* _Exercícios_
1. Responda com base no texto sobre a Queen Lounge:
(a) Em que data aconteceu a primeira Festa Queen?
(b) Quem encena Suzy Brasil?
(c) Em que data aconteceu a segunda edição da festa?
2. Reescreva o texto sobre a Queen Lounge começando em "Encenada por Marcelo" e seguindo até "Drags, da Netflix.", com "mais conhecidas" trocado por "mais famosas".

* _Trecho citado_
◆ ◆ ◆ ◆

A Queen Lounge deriva da Festa Queen, e a ideia de organizá-la, surgiu devido a demanda de eventos voltados à comunidade LGBT, que ficavam desacolhidos e à margem, frequentando baladas que nunca levantavam a bandeira do movimento e até se negavam a afirmar que eram destinadas a aquele público.

O organizador e sócio proprietário da Queen Lounge, Iuri Nunes, relata que as festas eram organizadas por heterossexuais e nunca havia diferenciação de público. “A drag queen Ameerah, que hoje é DJ residente da Queen, testou se lançar em uma destas festas e o proprietário chegou a dizer que não fazia o estilo. Isso causou revolta”.

Junto do parceiro Eduardo Almeida, Iuri organizou a primeira Festa Queen, no dia 03 de novembro de 2018. O evento ocorreu no Liverpool Pub, contanto com a participação das DJ patenses Ameerah e Luana Castro, além das cariocas Veluma e Suzy Brasil, a última, tornando-se futuramente, madrinha da Queen.

Encenada por Marcelo Souza, Suzy Brasil é uma das drag queens caricatas mais conhecidas do Brasil. Ela atua e escreve para os programas A Vila, Baby e Rose, Ferdinando Show, Xilindró, Vai que Cola, Treme Treme, Uma Fortuna Para Dois, e também dubla a personagem Juracy, da série animada Super Drags, da Netflix.

“Organizar a Festa Queen foi algo bem desafiador, pois a cultura de drag queens caricatas ainda era desconhecida para muitos patenses. Inserir o show de stand-up de uma artista tão versátil como a Suzy no meio da festa, foi desafiador, mas além de emocionante, foi de extrema importância para a consolidação da festa”, disse Iuri.

Também organizada na Liverpool Pub, a segunda edição da festa aconteceu no dia 09 de fevereiro de 2019, e além de Suzy Brasil e das DJs Luana Castro e Amerah, contou com a participação do DJ Gui Barros, da drag queen Samara Rios e do grupo de animações de festa Kamikaze.

◆ ◆ ◆ ◆

* _Material fornecido_
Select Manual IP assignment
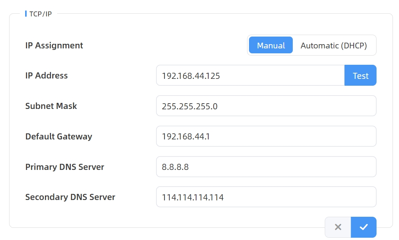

◆ ◆ ◆ ◆

* _Respostas_
1.
(a) Em 3 de novembro de 2018.
(b) Marcelo Souza.
(c) Em 9 de fevereiro de 2019.

2.
Encenada por Marcelo Souza, Suzy Brasil é uma das drag queens caricatas mais famosas do Brasil. Ela atua e escreve para os programas A Vila, Baby e Rose, Ferdinando Show, Xilindró, Vai que Cola, Treme Treme, Uma Fortuna Para Dois, e também dubla a personagem Juracy, da série animada Super Drags, da Netflix.